Start of MATERIAL PROVIDED

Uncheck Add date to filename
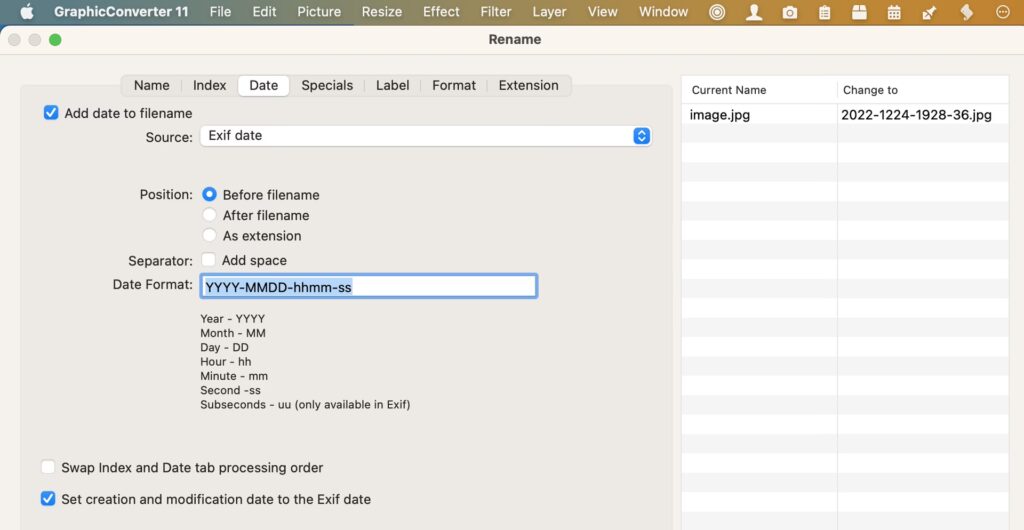The image size is (1024, 530). click(x=51, y=113)
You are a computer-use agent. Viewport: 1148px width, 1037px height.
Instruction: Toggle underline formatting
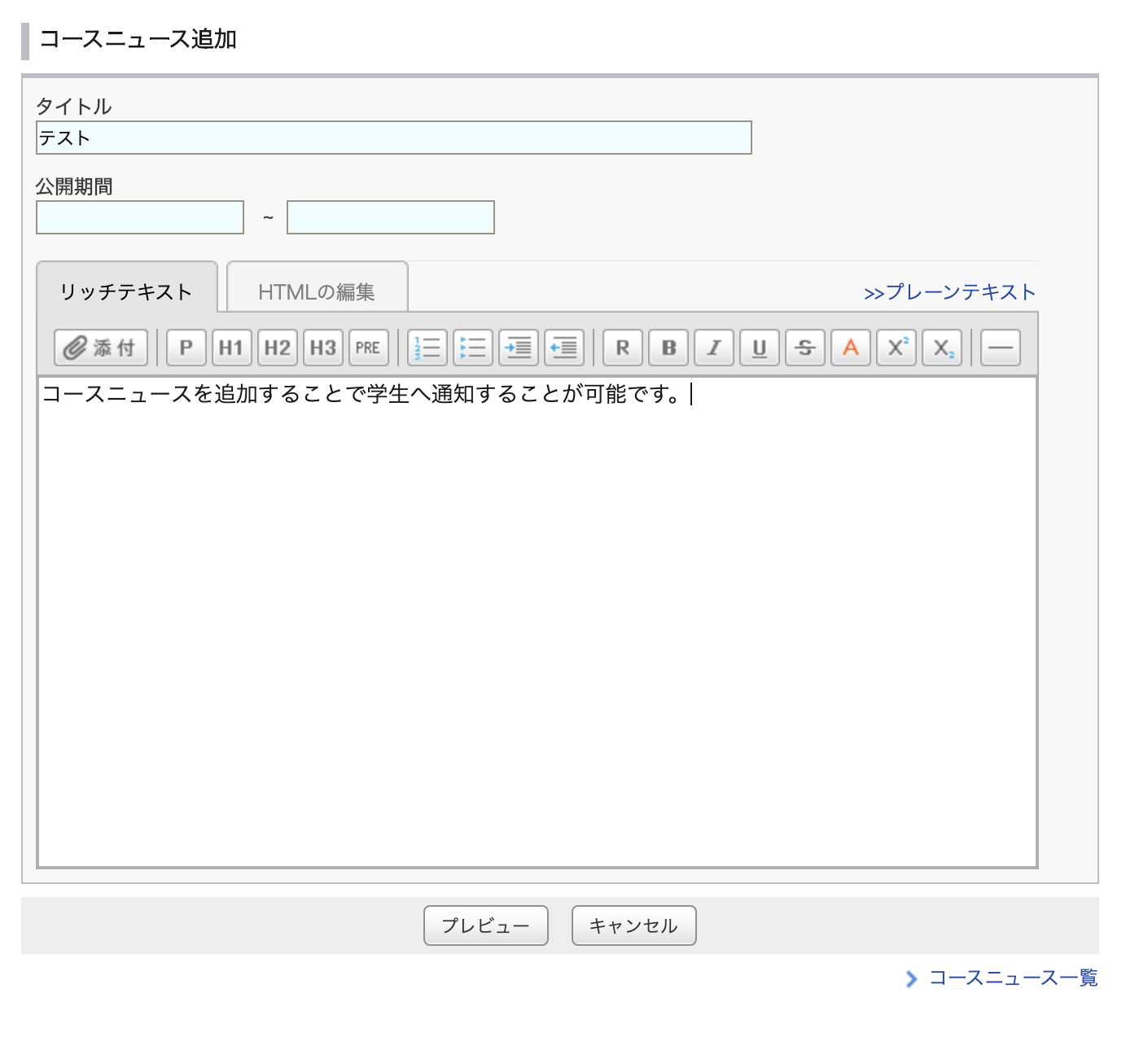click(760, 348)
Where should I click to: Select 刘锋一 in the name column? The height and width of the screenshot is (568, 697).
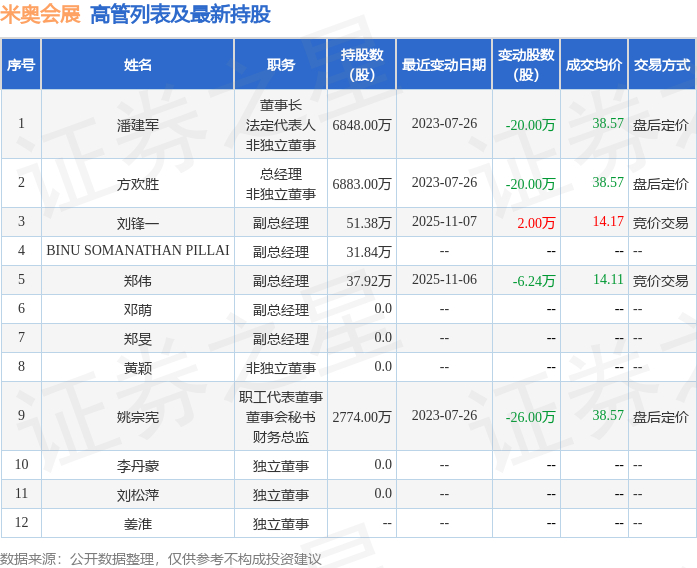click(137, 223)
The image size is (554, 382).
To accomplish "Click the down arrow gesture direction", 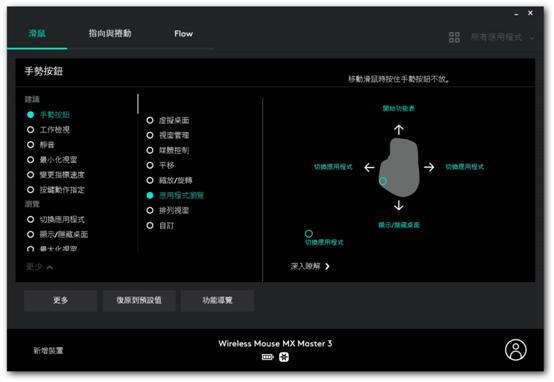I will click(399, 205).
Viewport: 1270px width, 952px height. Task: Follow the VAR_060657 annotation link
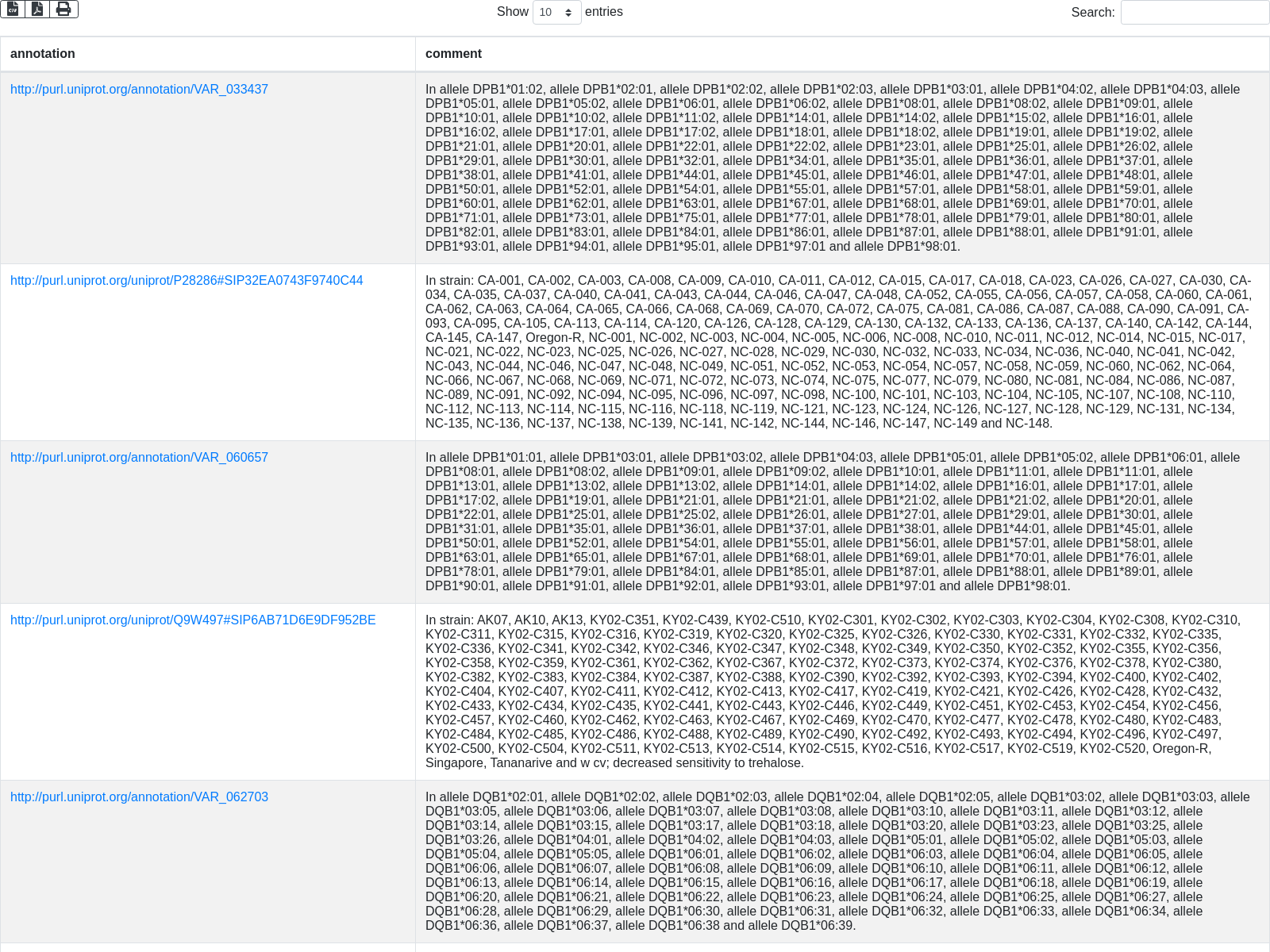click(x=139, y=458)
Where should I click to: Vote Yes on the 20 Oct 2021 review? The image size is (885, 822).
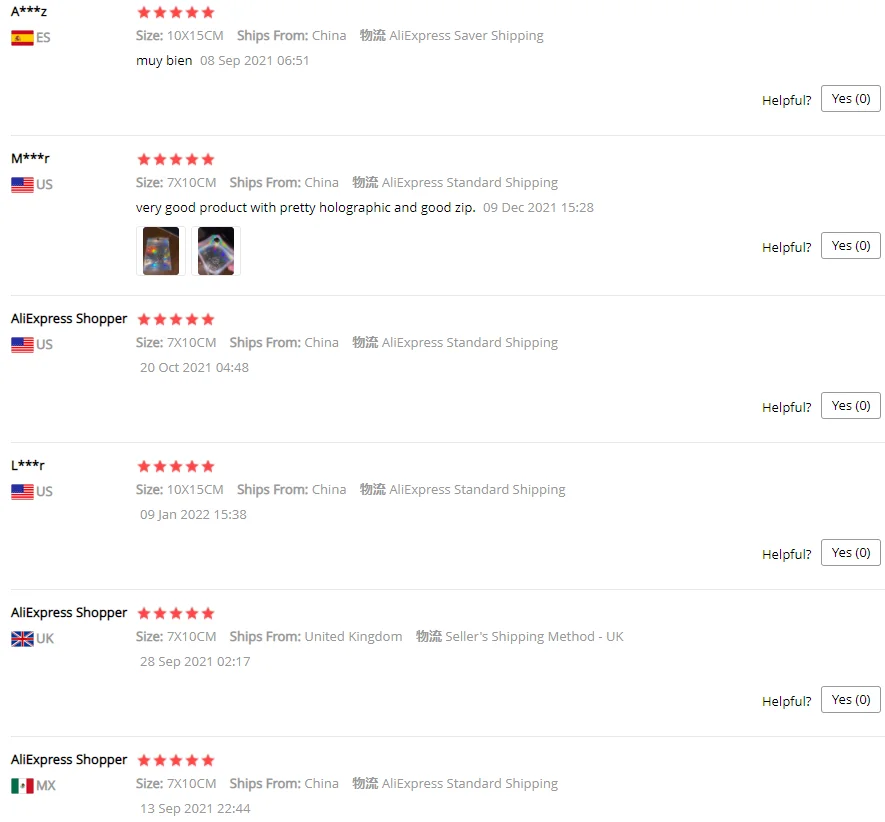point(851,405)
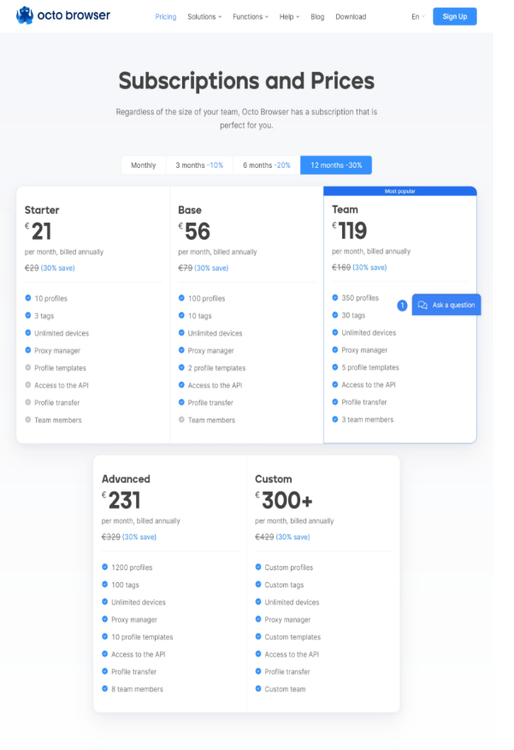Open the Download link in header

pos(350,17)
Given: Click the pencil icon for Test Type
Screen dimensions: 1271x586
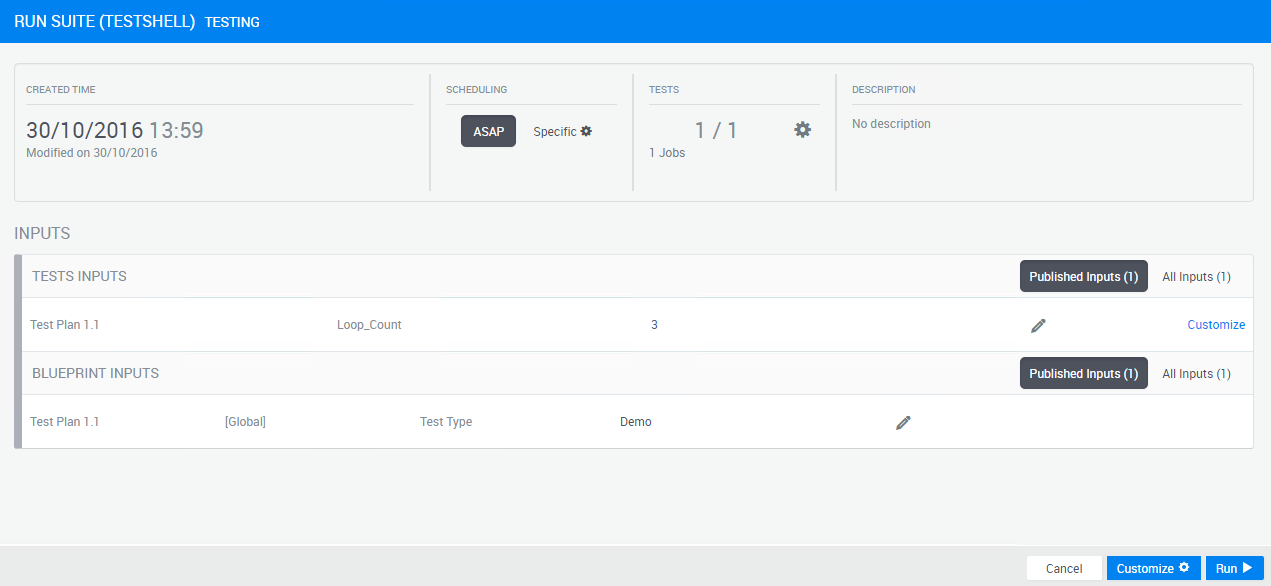Looking at the screenshot, I should click(903, 423).
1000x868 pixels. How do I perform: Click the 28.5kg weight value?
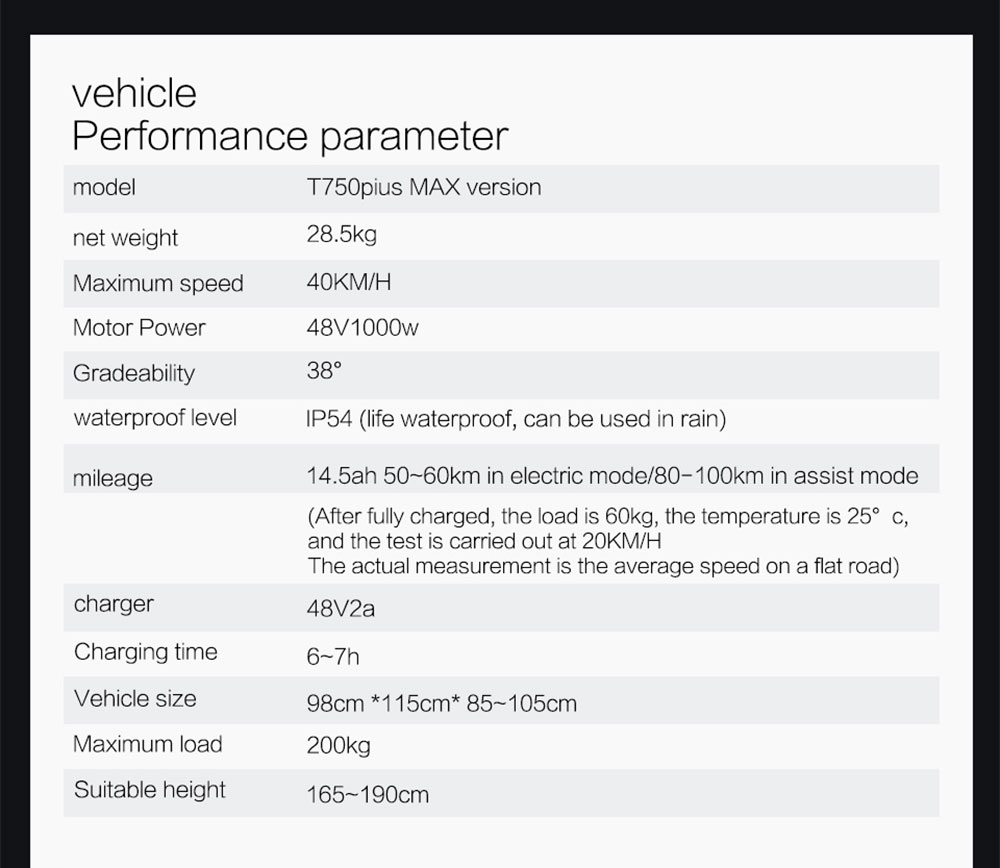click(341, 235)
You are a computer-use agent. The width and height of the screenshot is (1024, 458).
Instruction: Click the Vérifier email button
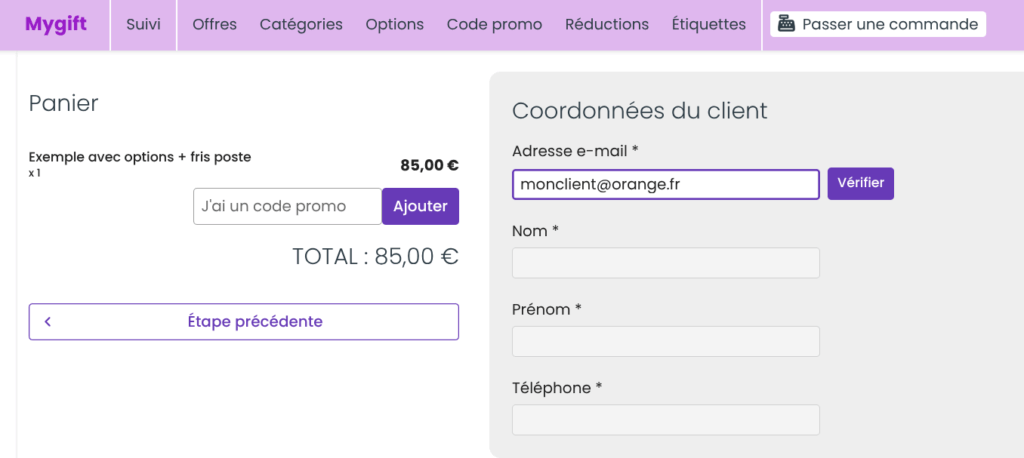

End of MATERIAL PROVIDED

DIRECTIONS: Write out the records above exactly. Begin with the first line, end with the line holding "The image size is (554, 382).", and drop the pictures.

EXERCISE ANSWER:
Uncheck Add date to filename
The image size is (1024, 530). click(x=51, y=113)
You are a computer-use agent. Viewport: 1148px width, 1037px height.
Instruction: Toggle underline formatting
click(760, 348)
Where should I click to: Select 刘锋一 in the name column? The height and width of the screenshot is (568, 697).
click(137, 223)
The image size is (554, 382).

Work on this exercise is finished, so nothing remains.